QUOTED TEXT ::
Using manure nutrients for crop production. By accurately crediting manure nutrients in a cropping program, the purchases of commercial fertilizer can be reduced or eliminated. Manure contains all the nutrients necessary for crop production, but these nutrients may not be in the proper ratios. Good multiyear nutrient management plans allow full use of the manure nutrients while supplementing with commercial fertilizers to achieve the correct balance. Swine finisher manure applied every other year ahead of corn in a corn–soybean rotation provides all necessary nutrients for both the corn and the following year’s beans.

Marketing of manure nutrients. Once feeding strategies are fine-tuned and a good manure nutrient management plan is in place, if there are still excess nutrients, exporting some manure may be necessary. Additional farmland can be acquired or the manure may be marketed. Marketing of manure creates an additional managed output, similar to the sale of crops or livestock products. Many poultry producers in Iowa have successfully been marketing manure for several years. Marketing manure allows the farm “boundary” to be expanded to achieve a nutrient balance.

EXERCISE MATERIAL ::

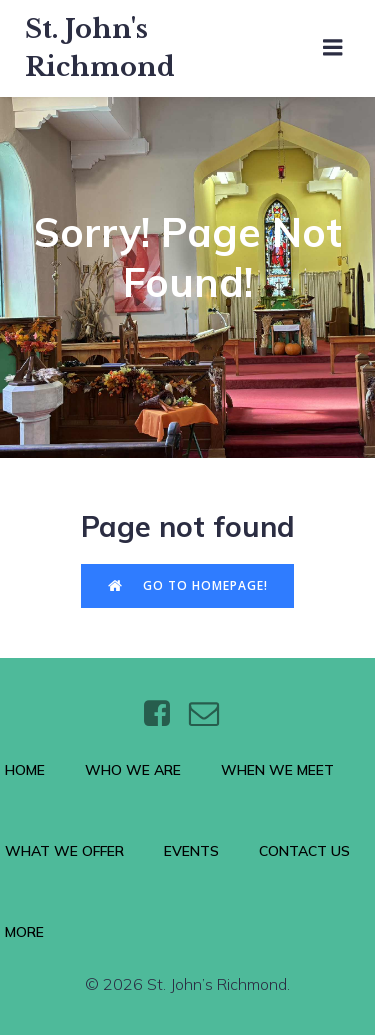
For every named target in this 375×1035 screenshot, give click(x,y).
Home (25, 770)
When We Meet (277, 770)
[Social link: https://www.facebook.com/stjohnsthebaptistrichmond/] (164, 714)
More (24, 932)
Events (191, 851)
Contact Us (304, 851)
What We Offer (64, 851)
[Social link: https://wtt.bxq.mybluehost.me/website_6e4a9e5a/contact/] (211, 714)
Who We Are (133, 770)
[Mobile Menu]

GIVEN REQUEST A :: Copy the listing verbatim, from its beginning up to and including the line containing "What We Offer (64, 851)", omitting the pictures.
GIVEN REQUEST B :: Continue the text on managing manure nutrients from the point where it stops.

TASK RESPONSE A ::
For every named target in this 375×1035 screenshot, give click(x,y).
Home (25, 770)
When We Meet (277, 770)
[Social link: https://www.facebook.com/stjohnsthebaptistrichmond/] (164, 714)
More (24, 932)
Events (191, 851)
Contact Us (304, 851)
What We Offer (64, 851)

TASK RESPONSE B ::
Manure treatment. In some situations, producers may consider manure treatment technologies similar to municipal and industrial waste treatment systems. Some manure treatment systems focus on disposal of nutrients with modest environmental impact. For example, treatment systems commonly dispose of wastewater N as N gas (no environmental impact) or ammonia (some environmental impact). This alternative is preferable to N losses to surface or groundwater. Complementary manure treatment and manure marketing strategies can contribute to improved nutrient balance. For example, some producers are successfully combining composting (for odor control and volume reduction) with marketing of manure to crop farms and urban clients.

Indicators of potential whole farm nutrient imbalances. The following points may serve as guidelines to help you determine whether you have a nutrient imbalance on your farm:

  • Soil P levels for the majority of fields are increasing with time.
  • Soil P levels for the majority of fields are identified as high or very high in a soil test.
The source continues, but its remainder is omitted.